Still, this characterization is true only to the extent that the public
prosecutor, like a quasi-judicial body, is an officer of the executive
department exercising powers akin to those of a court of law.
But the
limited similarity. between the public prosecutor and a quasi-judicial body
quickly ends there. For sure, a quasi-judicial body is an organ of government
other than a court of law or a legislative office that affects the rights of
private parties through either adjudication or rulemaking; it performs
adjudicatory functions, and its awards and adjudications determine the rights
of the parties coming before it; its decisions have the same effect as the
judgments of a court of law.
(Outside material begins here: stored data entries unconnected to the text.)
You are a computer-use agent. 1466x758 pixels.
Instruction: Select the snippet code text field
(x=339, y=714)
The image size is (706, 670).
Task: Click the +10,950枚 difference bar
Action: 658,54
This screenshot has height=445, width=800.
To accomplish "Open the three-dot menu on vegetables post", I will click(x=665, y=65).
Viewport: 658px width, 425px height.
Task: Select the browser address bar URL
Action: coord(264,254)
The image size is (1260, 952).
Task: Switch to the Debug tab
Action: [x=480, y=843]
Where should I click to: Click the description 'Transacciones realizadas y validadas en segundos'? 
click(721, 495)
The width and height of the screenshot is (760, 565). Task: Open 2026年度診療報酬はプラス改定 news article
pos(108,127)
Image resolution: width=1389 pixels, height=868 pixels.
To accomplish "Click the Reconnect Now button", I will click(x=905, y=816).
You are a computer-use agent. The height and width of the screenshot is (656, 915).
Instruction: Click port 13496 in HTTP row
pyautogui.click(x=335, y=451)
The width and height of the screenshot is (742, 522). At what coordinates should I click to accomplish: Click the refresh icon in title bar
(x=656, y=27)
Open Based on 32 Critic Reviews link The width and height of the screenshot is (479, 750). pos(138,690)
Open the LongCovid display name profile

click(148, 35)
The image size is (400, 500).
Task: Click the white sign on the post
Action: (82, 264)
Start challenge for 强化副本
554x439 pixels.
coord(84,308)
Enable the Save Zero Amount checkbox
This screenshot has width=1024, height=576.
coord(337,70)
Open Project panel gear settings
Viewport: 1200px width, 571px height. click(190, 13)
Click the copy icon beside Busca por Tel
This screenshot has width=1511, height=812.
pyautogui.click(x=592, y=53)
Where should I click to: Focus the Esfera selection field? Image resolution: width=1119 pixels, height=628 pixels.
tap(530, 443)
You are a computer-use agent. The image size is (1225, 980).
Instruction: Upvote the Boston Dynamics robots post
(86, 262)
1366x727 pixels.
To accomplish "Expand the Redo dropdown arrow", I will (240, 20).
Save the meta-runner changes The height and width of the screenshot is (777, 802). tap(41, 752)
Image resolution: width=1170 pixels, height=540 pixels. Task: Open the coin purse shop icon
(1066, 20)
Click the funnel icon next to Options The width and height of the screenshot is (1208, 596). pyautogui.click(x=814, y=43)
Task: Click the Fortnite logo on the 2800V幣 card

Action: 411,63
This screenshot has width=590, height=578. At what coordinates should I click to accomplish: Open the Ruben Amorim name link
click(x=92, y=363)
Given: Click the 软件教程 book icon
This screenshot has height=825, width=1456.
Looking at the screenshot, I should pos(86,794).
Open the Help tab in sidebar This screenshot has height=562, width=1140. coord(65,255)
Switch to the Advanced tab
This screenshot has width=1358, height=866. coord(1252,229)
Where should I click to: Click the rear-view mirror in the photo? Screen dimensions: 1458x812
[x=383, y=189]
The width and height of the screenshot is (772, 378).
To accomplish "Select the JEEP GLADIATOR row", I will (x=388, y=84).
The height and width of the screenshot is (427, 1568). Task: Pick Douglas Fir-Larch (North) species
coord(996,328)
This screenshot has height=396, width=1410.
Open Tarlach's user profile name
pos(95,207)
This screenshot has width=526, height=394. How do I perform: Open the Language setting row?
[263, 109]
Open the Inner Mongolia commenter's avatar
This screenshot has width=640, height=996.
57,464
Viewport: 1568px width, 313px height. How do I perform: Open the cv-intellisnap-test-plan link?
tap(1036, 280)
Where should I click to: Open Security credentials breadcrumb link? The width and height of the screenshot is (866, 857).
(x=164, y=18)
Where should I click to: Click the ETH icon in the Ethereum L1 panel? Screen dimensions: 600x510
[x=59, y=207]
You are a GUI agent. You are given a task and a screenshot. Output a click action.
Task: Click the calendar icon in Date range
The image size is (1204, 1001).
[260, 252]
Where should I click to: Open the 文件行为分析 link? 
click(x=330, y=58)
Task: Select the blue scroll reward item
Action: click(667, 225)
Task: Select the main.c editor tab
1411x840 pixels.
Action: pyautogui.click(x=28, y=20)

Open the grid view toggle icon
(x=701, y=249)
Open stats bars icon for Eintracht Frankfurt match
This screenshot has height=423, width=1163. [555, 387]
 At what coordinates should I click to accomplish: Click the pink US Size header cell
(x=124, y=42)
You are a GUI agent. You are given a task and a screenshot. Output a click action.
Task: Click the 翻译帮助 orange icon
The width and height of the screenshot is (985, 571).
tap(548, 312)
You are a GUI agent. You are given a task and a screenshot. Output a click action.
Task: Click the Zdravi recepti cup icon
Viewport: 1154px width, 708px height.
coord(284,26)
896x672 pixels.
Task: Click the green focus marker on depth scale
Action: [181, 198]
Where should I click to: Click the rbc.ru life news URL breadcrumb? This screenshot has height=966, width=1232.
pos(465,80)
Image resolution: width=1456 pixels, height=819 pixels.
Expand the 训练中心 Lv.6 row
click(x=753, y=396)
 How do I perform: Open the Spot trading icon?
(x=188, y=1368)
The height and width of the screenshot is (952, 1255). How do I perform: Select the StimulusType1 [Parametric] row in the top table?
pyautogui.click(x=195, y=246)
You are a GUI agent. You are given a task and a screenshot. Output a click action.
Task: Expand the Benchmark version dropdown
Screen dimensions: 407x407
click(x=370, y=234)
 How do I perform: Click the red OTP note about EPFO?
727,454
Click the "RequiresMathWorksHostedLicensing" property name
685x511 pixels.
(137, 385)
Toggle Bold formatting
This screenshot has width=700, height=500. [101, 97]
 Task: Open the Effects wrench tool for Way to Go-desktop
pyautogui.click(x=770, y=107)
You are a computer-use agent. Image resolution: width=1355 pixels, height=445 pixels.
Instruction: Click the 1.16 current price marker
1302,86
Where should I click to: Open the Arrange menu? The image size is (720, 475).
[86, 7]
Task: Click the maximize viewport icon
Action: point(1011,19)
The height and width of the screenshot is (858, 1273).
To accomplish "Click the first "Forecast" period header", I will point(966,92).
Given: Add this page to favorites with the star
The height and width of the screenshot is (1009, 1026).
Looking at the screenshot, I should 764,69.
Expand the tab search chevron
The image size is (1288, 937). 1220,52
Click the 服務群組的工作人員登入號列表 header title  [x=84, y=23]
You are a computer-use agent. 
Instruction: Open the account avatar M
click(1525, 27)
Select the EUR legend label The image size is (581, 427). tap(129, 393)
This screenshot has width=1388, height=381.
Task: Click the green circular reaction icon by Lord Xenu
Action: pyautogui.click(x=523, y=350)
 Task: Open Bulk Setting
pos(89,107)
In contrast, that is not the effect whenever a
public prosecutor conducts a preliminary investigation to determine. probable
cause in order to file a criminal information against a person properly charged
with the offense, or whenever the Secretary of Justice reviews the public
prosecutor's orders or resolutions.
Similarly,
in Callo-Claridad v. Esteban, we
have stated that a petition for review under Rule 43 of the Rules of Court
cannot be brought to assail the Secretary of Justice's resolution dismissing a
complaint for lack of probable cause since this is an "essentially
executive function":
A petition for
review under Rule 43 is a mode of appeal to be taken only to review the
decisions, resolutions or awards by the quasi-judicial officers, agencies or
bodies, particularly those specified in Section 1 of Rule 43. In the matter
before us, however, the Secretary of Justice was not an officer performing a
quasi-judicial function. In reviewing the findings of the OCP of Quezon City on
the matter of probable cause, the Secretary of Justice performed an essentially
executive function to determine whether the crime alleged against the
respondents was committed, and whether there was 'probable cause to believe
that the respondents _were guilty thereof.
A writ of
prohibition, on the other hand, is directed against "the proceedings of
any tribunal, corporation, board, officer or person, whether exercising
judicial, quasi-judicial or ministerial functions." The
Department of Justice is not a court of law and its officers do not perform
quasi-judicial functions. The Secretary of Justice's review of the resolutions
of prosecutors is also not a ministerial function.
An act is
considered ministerial if "an officer or tribunal performs in the context
of a given set of facts, in a prescribed manner and without regard for the
exercise of his or its own judgment, upon the propriety or impropriety of the
act done." In
contrast, an act is considered discretionary "[i]f the law imposes a duty
upon a public officer, and gives him the right to decide how or when the duty
shall be performed." Considering
that "full discretionary authority has been delegated to the executive
branch in the determination of probable cause during a preliminary
investigation," the
functions of the prosecutors and the Secretary of Justice are not ministerial.
However, even
when an administrative agency does not perform a judicial, quasi-judicial, or
ministerial function, the Constitution mandates the exercise of judicial review
when there is an allegation of grave abuse of discretion. In Auto
Prominence Corporation v. Winterkorn:
In
ascertaining whether the Secretary of Justice committed grave abuse of
discretion amounting to lack or excess of jurisdiction in his determination of
the existence of probable cause, the party seeking the writ of certiorari must
be able to establish that the Secretary of Justice exercised his executive
power in an arbitrary and despotic manner, by reason of passion or personal
hostility, and the abuse of discretion must be so patent and gross as would
amount to an evasion or to a unilateral refusal to perform the duty enjoined or
to act in contemplation of law. Grave abuse of discretion is not enough; it
must amount to lack or excess of jurisdiction. Excess of jurisdiction signifies
that he had jurisdiction over the case, but (he) transcended the same or acted
without authority.
Therefore, any
question on whether the Secretary of Justice committed grave abuse of
discretion amounting to lack or excess of jurisdiction in affirming, reversing,
or modifying the resolutions of prosecutors may be the subject of a petition
for certiorari under Rule 65 of the Rules of Court.